• **Provided entries**

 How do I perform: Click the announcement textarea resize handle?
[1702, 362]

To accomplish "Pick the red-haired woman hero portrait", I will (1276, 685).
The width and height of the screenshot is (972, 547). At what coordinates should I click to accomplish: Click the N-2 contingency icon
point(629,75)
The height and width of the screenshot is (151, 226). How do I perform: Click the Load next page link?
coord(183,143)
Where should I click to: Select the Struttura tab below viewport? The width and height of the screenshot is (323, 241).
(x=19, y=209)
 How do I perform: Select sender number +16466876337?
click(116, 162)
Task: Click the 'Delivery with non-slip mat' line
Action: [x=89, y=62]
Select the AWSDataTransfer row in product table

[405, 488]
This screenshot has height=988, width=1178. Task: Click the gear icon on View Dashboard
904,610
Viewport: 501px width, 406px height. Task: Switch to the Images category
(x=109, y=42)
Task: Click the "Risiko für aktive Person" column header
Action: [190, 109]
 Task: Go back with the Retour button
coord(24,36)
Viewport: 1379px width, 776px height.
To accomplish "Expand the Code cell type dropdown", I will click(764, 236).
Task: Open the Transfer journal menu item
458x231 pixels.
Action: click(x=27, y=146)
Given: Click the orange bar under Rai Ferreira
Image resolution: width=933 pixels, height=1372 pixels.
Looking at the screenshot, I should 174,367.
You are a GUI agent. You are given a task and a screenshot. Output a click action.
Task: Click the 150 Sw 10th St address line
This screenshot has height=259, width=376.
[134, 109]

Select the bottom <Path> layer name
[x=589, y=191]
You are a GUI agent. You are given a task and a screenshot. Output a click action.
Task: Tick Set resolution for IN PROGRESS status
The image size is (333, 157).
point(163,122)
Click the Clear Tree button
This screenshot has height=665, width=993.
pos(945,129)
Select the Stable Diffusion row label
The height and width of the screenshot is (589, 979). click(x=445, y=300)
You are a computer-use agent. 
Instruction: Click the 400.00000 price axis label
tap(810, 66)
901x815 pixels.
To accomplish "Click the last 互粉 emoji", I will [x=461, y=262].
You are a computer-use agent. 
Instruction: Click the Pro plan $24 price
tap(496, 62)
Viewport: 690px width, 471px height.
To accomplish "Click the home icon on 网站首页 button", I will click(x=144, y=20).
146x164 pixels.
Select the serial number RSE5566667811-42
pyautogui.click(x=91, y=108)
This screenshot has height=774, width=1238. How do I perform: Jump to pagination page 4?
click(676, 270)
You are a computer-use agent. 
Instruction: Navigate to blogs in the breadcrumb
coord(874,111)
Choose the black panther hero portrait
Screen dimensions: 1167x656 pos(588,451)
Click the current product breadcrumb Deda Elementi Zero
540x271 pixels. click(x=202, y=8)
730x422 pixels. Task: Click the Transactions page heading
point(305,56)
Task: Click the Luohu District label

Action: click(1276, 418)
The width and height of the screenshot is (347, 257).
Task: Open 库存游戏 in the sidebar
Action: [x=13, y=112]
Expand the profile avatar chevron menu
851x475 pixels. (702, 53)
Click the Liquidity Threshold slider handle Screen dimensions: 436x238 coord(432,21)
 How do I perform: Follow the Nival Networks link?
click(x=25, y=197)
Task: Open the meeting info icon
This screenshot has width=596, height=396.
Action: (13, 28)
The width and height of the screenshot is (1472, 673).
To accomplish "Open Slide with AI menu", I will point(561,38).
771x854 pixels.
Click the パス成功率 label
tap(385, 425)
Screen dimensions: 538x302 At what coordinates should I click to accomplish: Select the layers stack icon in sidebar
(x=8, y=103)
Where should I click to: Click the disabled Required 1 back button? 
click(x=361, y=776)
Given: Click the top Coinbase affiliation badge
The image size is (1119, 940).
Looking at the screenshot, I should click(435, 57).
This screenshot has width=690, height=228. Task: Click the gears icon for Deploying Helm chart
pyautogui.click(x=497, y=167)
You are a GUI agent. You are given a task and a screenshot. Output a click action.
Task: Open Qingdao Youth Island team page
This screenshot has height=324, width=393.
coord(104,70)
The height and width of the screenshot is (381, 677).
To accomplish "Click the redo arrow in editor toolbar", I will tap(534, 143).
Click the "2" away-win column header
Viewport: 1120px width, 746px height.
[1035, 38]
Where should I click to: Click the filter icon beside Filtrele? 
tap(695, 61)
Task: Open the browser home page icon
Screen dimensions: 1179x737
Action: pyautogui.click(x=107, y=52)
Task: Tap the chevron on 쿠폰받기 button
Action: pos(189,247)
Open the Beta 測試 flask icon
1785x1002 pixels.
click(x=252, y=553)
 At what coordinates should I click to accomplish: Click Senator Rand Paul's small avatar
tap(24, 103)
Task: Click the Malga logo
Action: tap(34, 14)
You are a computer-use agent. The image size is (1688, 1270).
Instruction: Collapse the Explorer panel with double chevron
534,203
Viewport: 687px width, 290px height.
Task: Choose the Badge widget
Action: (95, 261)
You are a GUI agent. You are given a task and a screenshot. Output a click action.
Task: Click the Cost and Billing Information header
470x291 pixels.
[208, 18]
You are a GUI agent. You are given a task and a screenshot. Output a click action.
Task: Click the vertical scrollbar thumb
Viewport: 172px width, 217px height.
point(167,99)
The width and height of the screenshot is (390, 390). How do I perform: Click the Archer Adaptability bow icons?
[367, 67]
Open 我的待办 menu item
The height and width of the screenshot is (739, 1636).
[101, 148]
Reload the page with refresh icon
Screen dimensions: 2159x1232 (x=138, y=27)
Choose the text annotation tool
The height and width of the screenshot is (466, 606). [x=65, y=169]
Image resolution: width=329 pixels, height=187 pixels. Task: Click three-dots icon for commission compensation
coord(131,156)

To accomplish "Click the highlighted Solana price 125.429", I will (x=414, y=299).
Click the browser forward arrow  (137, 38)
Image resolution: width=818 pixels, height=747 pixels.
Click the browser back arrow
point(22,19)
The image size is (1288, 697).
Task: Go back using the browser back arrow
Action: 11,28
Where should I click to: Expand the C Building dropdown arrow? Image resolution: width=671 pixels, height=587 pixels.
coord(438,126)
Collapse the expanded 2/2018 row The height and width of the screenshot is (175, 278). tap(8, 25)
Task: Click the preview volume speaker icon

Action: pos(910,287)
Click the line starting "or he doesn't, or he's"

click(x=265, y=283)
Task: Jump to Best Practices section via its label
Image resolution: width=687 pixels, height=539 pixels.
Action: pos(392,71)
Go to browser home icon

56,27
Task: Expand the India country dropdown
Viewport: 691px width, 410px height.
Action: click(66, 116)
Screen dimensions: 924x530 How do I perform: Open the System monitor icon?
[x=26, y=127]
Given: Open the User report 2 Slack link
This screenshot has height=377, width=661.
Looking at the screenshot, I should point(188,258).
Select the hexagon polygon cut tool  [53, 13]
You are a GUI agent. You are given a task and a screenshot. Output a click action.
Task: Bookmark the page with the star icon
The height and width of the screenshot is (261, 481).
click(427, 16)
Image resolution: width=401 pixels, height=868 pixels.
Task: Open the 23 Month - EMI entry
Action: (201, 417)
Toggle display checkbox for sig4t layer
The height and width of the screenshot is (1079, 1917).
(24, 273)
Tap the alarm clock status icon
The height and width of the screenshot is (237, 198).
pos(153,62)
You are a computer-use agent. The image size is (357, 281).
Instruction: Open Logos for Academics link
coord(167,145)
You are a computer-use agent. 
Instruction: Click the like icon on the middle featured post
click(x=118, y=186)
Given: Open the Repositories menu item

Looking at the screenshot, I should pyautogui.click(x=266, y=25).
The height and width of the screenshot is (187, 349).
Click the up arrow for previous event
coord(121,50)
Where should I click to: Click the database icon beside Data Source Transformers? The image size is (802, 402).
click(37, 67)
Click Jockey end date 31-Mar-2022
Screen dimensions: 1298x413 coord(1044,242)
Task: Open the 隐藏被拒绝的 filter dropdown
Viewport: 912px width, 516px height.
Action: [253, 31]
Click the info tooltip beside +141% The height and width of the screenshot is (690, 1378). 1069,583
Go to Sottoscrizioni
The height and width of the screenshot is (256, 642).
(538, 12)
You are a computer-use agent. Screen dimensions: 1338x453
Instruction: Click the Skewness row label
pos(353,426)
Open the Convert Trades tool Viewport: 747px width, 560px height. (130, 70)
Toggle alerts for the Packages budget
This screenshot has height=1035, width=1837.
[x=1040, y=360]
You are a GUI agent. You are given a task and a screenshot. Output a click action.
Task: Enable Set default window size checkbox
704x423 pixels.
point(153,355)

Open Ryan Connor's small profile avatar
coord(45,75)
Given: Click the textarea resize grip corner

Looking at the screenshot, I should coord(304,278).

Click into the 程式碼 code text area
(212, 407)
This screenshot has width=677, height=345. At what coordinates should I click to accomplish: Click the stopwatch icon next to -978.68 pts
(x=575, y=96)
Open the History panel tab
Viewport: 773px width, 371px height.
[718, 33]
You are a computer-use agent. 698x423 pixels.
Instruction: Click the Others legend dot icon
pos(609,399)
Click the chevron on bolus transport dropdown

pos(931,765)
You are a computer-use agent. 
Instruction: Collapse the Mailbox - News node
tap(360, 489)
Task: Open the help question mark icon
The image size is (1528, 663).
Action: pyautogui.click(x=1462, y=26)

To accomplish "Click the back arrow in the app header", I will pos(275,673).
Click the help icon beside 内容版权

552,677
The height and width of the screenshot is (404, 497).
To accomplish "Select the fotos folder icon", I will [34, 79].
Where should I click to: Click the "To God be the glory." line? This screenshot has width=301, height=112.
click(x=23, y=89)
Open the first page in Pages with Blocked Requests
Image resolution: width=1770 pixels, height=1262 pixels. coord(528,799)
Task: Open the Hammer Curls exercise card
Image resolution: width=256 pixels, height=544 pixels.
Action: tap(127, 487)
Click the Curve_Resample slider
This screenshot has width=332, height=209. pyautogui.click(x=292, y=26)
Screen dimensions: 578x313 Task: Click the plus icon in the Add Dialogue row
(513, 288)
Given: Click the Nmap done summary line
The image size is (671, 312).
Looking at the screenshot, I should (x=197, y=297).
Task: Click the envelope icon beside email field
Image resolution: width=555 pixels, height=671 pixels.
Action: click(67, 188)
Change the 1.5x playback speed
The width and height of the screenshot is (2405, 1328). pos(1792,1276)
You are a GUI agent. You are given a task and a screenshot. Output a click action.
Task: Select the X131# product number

• **Given exercise**
Rewrite the rows above, from the first one through the line containing "point(629,75)", as a numbered list. Include both of those lines and omit any blank lines.

• **Full response**
1.  How do I perform: Click the announcement textarea resize handle?
2. [1702, 362]
3. To accomplish "Pick the red-haired woman hero portrait", I will (1276, 685).
4. The width and height of the screenshot is (972, 547). At what coordinates should I click to accomplish: Click the N-2 contingency icon
5. point(629,75)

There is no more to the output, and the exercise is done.